**RECORDS FOR THE TASK:**
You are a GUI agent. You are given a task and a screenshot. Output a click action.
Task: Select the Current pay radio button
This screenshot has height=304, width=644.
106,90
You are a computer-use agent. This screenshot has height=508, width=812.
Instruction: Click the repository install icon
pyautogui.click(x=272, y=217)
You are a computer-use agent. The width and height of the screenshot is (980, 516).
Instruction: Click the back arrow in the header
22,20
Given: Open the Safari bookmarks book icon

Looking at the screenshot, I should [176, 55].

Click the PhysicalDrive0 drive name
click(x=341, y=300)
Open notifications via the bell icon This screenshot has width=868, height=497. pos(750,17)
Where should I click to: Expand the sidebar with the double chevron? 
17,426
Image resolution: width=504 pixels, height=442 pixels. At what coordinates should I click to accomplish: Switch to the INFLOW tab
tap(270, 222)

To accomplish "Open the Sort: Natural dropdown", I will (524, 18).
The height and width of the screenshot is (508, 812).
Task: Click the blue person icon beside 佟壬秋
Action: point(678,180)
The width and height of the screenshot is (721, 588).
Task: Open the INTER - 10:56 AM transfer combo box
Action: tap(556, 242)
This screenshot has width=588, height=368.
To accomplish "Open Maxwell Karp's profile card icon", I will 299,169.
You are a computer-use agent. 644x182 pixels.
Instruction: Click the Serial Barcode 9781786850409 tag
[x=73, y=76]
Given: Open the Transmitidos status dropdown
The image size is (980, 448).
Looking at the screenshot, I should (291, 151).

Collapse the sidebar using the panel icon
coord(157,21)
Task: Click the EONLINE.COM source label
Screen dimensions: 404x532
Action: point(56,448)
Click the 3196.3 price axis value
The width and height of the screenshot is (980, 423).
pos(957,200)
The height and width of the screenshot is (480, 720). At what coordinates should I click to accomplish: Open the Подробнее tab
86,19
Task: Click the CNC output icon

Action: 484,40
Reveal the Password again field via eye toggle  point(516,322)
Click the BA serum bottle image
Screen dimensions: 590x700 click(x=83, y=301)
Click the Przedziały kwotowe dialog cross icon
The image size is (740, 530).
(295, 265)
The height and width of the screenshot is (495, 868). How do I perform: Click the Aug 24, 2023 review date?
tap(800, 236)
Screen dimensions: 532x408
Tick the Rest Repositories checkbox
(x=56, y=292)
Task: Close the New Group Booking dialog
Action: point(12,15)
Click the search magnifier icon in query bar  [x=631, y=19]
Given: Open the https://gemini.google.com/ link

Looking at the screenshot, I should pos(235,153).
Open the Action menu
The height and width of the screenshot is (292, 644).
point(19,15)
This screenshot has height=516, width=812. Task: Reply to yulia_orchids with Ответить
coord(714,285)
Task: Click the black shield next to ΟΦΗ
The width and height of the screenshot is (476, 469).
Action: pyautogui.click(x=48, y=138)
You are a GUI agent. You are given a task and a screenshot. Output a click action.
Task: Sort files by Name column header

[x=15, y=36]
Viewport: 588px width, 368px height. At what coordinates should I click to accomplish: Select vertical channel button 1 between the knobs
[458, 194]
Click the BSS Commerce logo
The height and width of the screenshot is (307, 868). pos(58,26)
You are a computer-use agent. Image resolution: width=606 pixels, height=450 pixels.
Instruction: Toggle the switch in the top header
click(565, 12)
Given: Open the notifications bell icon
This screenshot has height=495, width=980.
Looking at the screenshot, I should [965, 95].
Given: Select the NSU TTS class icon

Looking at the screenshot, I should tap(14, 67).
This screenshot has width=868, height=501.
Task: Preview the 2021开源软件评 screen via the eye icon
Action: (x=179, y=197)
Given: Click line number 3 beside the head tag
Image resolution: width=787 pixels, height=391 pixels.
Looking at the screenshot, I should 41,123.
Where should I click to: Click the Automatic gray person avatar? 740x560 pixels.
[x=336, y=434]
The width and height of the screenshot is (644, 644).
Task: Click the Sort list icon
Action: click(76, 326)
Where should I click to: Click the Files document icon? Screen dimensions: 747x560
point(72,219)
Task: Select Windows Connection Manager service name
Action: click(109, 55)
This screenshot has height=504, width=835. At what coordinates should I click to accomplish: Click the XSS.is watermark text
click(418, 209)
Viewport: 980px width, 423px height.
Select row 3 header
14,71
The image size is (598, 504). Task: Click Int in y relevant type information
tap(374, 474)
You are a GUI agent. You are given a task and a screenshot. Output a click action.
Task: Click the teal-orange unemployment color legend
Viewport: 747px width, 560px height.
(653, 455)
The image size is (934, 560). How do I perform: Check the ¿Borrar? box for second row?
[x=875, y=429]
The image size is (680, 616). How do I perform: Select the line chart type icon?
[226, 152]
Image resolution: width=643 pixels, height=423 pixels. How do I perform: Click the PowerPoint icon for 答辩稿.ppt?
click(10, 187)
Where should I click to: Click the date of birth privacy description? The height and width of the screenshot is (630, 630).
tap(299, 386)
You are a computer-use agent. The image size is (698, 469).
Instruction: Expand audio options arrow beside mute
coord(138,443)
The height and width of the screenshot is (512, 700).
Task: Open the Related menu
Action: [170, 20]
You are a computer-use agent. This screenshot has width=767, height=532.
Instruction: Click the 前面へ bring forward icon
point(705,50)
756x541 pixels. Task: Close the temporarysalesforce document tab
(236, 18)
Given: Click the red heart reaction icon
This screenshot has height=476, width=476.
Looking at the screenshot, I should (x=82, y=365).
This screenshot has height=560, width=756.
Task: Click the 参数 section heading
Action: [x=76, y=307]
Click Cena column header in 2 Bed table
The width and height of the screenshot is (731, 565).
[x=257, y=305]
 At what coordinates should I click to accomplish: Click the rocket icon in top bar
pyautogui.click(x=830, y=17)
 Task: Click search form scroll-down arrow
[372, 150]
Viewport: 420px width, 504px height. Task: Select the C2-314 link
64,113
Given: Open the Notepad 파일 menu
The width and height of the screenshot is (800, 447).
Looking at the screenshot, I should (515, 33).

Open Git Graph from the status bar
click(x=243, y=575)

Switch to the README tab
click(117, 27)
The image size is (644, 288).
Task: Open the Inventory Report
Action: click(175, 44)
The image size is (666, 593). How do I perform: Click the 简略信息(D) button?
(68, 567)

**WHAT IS REQUIRED:** How many lines of the listing above hold the string "notifications"? Answer with the number alone.

**ANSWER BOX:** 2